Priest's Spell Compendium
- Genre: Role-playing games
- Publisher: Wizards of the Coast

= Priest's Spell Compendium =

The Priest's Spell Compendium is a series of three volumes of accessories for the 2nd edition of the Advanced Dungeons & Dragons fantasy role-playing game.

==Contents==
The Priest's Spell Compendium is a three-volume series which collects priest spells from previously published sources, and contains an alphabetical listing of spells.

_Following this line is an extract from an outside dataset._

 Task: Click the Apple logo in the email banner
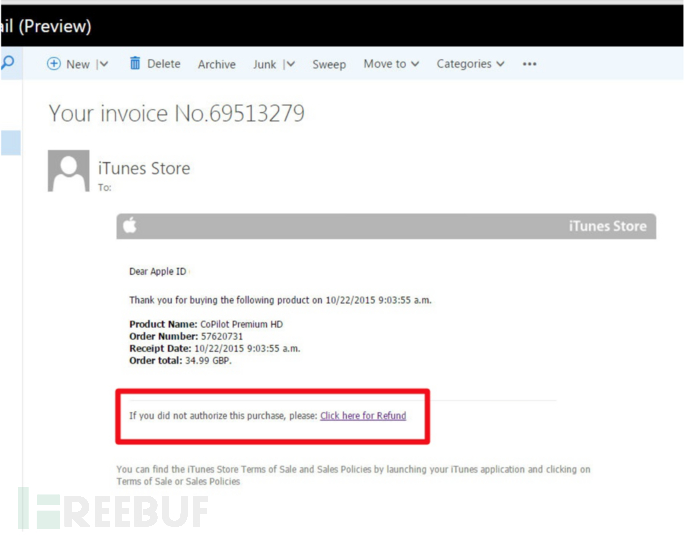[x=129, y=226]
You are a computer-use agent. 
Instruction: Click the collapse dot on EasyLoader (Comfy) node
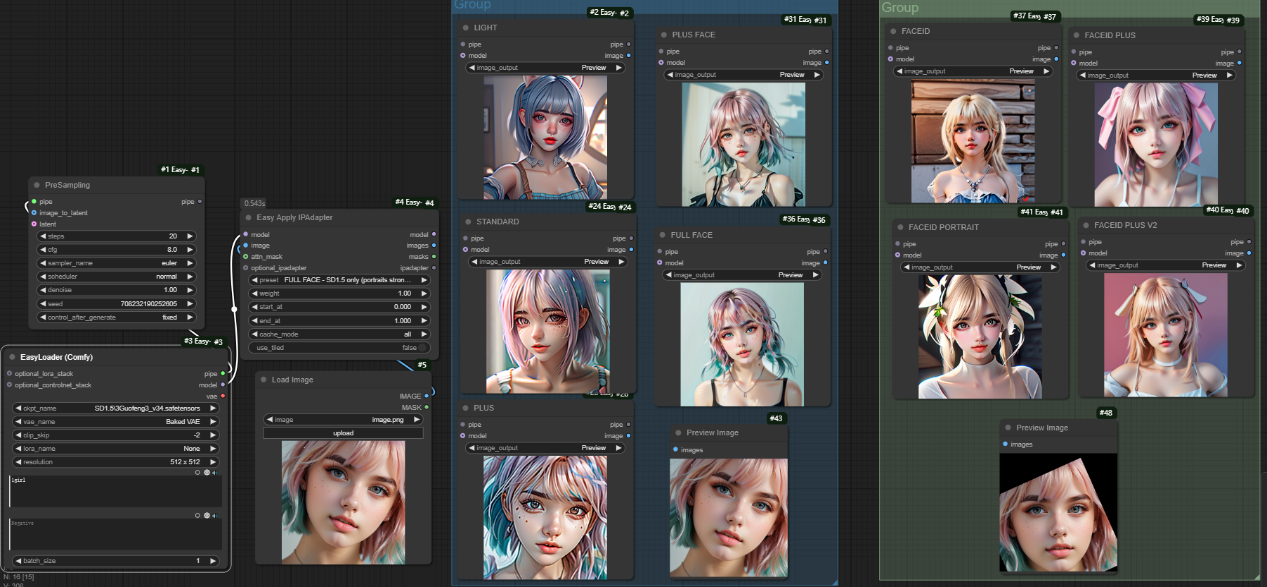pos(11,357)
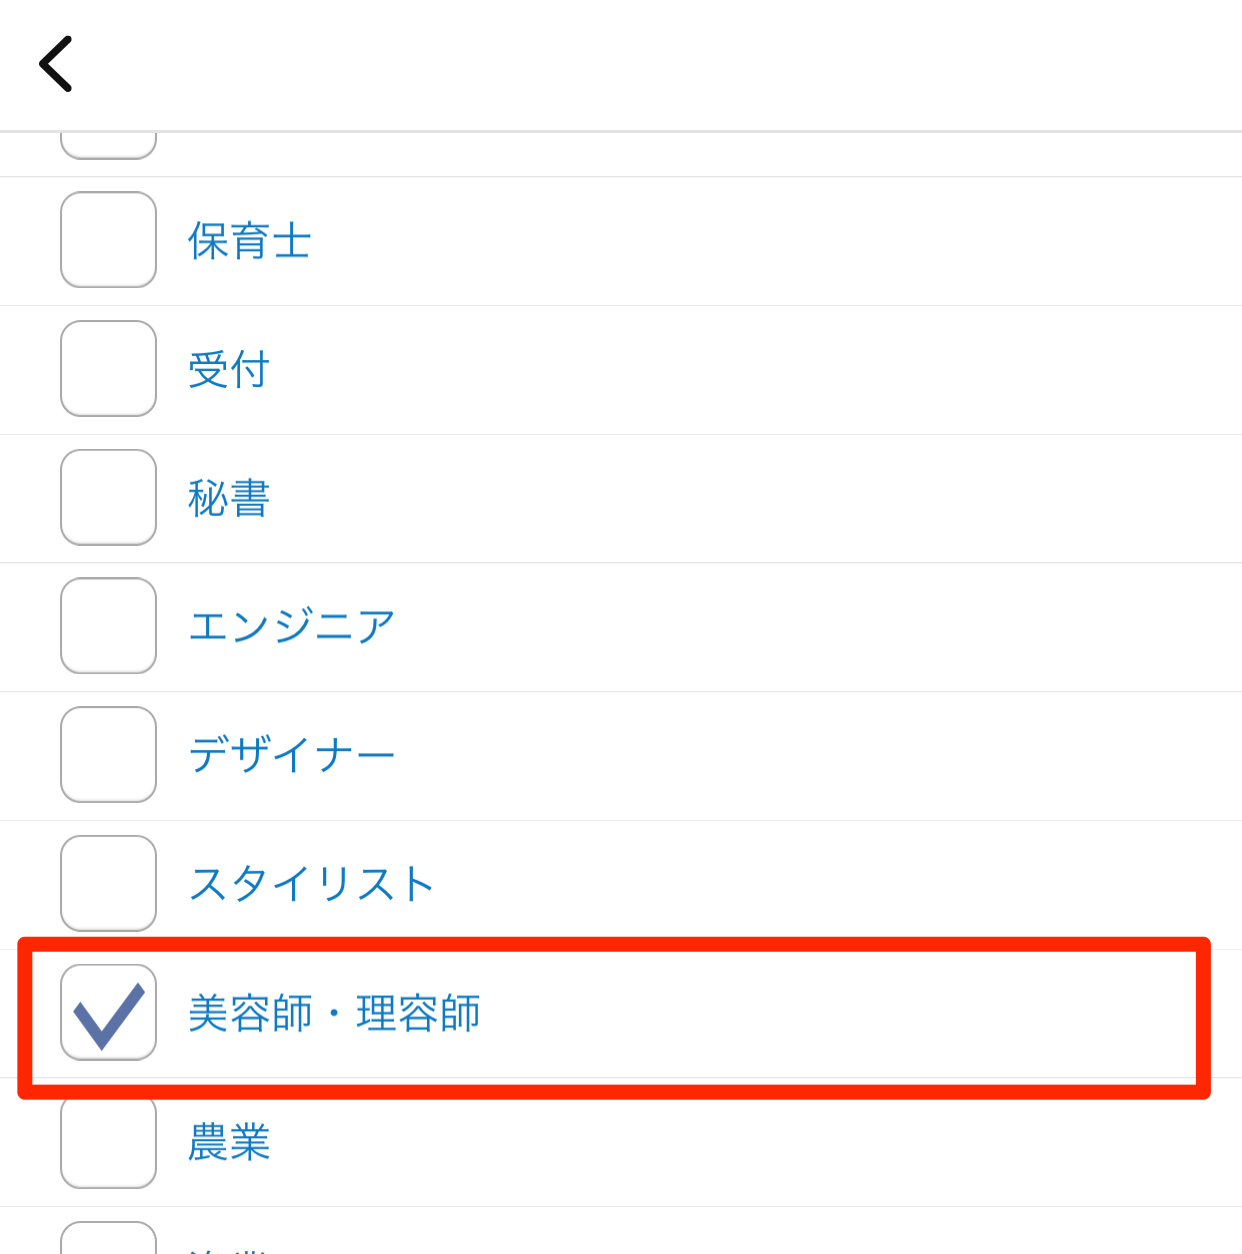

Priest's Spell Compendium Volume Three is the last volume in the series, and contains spells from spike growth to zone of truth. The book includes an introduction and definitions of the spell schools in the game. It also includes Spell Appendices which cover spells ranging from the very powerful Quest spells to the far less powerful Orisons, and spells that deal with 8th to 10th level Psionic Enchantments adapted from the Dark Sun setting. The spells from the Sphere of War, which rely on the Battlesystem rules, appear in their own section.

==Publication history==
Priest's Spell Compendium Volume Three was published by Wizards of the Coast, and developed and edited by Jon Pickens.

==Reception==
Priest's Spell Compendium Volume Three was reviewed by the online version of Pyramid on February 18, 2000. The reviewer felt that this volume "wouldn't need a review" if it were merely the last volume in the series, but the appendices "make this a must have volume for anyone who ever wants to play a cleric or specialty priest".